Input records
● ● ● ● ●
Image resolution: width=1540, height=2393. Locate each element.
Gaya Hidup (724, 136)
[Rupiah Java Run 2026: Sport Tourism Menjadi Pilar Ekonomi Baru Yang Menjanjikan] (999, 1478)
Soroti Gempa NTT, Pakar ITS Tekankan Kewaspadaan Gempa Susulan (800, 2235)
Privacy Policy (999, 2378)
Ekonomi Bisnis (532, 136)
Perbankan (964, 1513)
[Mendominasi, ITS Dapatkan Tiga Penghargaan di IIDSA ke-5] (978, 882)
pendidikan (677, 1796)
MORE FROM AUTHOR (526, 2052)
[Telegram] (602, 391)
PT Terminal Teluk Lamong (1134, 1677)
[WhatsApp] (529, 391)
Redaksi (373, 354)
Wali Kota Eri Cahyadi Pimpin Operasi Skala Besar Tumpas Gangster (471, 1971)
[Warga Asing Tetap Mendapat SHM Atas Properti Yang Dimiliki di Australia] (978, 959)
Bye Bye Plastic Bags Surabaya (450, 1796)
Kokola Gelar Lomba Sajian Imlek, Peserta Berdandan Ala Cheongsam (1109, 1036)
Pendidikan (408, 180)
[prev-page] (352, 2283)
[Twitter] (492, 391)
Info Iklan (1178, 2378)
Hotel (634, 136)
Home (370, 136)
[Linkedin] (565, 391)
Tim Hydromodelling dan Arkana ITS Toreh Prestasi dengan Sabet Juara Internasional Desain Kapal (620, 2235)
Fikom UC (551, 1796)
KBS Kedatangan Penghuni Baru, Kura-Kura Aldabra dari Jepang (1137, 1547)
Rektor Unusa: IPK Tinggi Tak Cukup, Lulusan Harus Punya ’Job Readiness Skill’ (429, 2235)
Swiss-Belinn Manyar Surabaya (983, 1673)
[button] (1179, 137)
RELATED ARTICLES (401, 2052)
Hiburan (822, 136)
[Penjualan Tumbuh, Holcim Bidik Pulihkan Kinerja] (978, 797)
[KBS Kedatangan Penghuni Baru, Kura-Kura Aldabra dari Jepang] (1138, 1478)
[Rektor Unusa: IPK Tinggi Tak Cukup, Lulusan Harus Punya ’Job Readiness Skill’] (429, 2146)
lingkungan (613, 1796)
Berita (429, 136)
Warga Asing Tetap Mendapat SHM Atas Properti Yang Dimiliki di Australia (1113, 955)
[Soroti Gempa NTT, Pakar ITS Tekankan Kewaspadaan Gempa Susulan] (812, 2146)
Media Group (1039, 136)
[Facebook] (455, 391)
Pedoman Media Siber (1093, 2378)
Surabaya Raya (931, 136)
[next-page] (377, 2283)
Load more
● ● ● ● ●
Assignment
Reprint the entries above in full, exactly as they are.

Response box
Image resolution: width=1540, height=2393. Locate each element.
Gaya Hidup (724, 136)
[Rupiah Java Run 2026: Sport Tourism Menjadi Pilar Ekonomi Baru Yang Menjanjikan] (999, 1478)
Soroti Gempa NTT, Pakar ITS Tekankan Kewaspadaan Gempa Susulan (800, 2235)
Privacy Policy (999, 2378)
Ekonomi Bisnis (532, 136)
Perbankan (964, 1513)
[Mendominasi, ITS Dapatkan Tiga Penghargaan di IIDSA ke-5] (978, 882)
pendidikan (677, 1796)
MORE FROM AUTHOR (526, 2052)
[Telegram] (602, 391)
PT Terminal Teluk Lamong (1134, 1677)
[WhatsApp] (529, 391)
Redaksi (373, 354)
Wali Kota Eri Cahyadi Pimpin Operasi Skala Besar Tumpas Gangster (471, 1971)
[Warga Asing Tetap Mendapat SHM Atas Properti Yang Dimiliki di Australia] (978, 959)
Bye Bye Plastic Bags Surabaya (450, 1796)
Kokola Gelar Lomba Sajian Imlek, Peserta Berdandan Ala Cheongsam (1109, 1036)
Pendidikan (408, 180)
[prev-page] (352, 2283)
[Twitter] (492, 391)
Info Iklan (1178, 2378)
Hotel (634, 136)
Home (370, 136)
[Linkedin] (565, 391)
Tim Hydromodelling dan Arkana ITS Toreh Prestasi dengan Sabet Juara Internasional Desain Kapal (620, 2235)
Fikom UC (551, 1796)
KBS Kedatangan Penghuni Baru, Kura-Kura Aldabra dari Jepang (1137, 1547)
Rektor Unusa: IPK Tinggi Tak Cukup, Lulusan Harus Punya ’Job Readiness Skill’ (429, 2235)
Swiss-Belinn Manyar Surabaya (983, 1673)
[button] (1179, 137)
RELATED ARTICLES (401, 2052)
Hiburan (822, 136)
[Penjualan Tumbuh, Holcim Bidik Pulihkan Kinerja] (978, 797)
[KBS Kedatangan Penghuni Baru, Kura-Kura Aldabra dari Jepang] (1138, 1478)
[Rektor Unusa: IPK Tinggi Tak Cukup, Lulusan Harus Punya ’Job Readiness Skill’] (429, 2146)
lingkungan (613, 1796)
Berita (429, 136)
Warga Asing Tetap Mendapat SHM Atas Properti Yang Dimiliki di Australia (1113, 955)
[Soroti Gempa NTT, Pakar ITS Tekankan Kewaspadaan Gempa Susulan] (812, 2146)
Media Group (1039, 136)
[Facebook] (455, 391)
Pedoman Media Siber (1093, 2378)
Surabaya Raya (931, 136)
[next-page] (377, 2283)
Load more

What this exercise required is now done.